* begin EXERCISE INPUTS *
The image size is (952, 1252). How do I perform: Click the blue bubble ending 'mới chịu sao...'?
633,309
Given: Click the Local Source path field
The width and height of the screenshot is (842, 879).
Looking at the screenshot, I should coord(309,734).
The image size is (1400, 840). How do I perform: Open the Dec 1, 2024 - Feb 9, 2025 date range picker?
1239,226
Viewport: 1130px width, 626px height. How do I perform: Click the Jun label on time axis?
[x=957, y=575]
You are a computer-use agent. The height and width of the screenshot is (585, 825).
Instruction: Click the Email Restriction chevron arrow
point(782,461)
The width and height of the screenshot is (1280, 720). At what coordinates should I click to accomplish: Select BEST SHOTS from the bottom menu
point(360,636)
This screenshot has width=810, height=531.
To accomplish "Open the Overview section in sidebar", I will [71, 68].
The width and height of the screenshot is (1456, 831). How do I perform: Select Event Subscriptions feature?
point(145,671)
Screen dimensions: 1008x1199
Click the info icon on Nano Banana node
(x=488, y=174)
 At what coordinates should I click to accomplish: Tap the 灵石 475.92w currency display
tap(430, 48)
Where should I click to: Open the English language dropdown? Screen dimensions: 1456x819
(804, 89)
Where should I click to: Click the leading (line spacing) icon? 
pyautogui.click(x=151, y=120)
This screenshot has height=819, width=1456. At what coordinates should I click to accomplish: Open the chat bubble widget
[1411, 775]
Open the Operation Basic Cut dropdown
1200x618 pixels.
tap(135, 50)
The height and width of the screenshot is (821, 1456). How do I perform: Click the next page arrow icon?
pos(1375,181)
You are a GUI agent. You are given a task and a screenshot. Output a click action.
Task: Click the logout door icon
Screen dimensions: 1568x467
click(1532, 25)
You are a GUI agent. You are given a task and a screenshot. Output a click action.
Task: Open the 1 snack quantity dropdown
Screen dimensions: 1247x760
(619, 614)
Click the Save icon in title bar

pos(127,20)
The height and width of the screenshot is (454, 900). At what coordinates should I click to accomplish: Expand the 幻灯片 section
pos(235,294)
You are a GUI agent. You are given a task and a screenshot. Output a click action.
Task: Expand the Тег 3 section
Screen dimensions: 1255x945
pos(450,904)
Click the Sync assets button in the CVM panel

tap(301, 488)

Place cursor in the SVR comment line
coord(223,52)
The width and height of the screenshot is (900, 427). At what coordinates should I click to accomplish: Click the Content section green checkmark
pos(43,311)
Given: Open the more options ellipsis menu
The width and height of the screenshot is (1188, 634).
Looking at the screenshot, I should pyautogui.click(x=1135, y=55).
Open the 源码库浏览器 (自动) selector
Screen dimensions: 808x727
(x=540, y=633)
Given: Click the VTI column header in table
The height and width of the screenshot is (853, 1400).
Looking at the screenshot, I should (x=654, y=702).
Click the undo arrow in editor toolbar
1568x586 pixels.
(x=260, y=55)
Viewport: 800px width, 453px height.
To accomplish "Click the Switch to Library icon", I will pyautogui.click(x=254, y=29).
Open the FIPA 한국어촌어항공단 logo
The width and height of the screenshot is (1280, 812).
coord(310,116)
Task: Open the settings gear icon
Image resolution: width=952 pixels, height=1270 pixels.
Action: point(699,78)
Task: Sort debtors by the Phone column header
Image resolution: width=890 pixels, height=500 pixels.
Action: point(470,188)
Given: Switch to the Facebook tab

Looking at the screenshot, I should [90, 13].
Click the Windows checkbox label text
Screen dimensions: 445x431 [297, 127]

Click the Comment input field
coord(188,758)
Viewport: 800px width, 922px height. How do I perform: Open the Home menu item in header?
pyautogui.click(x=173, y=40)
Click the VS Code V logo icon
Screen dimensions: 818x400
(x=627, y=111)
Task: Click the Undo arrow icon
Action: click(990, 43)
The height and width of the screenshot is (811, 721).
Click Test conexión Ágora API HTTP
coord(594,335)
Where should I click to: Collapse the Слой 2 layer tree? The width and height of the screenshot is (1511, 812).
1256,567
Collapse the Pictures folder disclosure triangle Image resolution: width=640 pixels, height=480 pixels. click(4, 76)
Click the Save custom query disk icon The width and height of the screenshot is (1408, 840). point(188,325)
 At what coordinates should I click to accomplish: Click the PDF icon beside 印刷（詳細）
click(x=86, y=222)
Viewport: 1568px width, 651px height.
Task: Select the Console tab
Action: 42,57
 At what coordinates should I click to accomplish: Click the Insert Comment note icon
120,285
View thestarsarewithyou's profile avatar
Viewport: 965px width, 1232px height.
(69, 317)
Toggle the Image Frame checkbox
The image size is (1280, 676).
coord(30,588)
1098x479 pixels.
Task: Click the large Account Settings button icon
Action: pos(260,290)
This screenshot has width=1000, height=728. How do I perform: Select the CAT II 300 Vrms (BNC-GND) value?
* end EXERCISE INPUTS *
*DIRECTIONS*
Rescale the entries from the line containing "Viewport: 1130px width, 626px" down to the line containing "point(782,461)", writing out every one of those lines with the other text unchanged and each coordinate in the answers multiplied by 2.35 and rounded to a whole number, halves up.

*WORKED ANSWER*
Viewport: 1130px width, 626px height. How do I perform: Click the Jun label on time axis?
[x=2249, y=1351]
You are a computer-use agent. The height and width of the screenshot is (585, 825).
Instruction: Click the Email Restriction chevron arrow
point(1838,1083)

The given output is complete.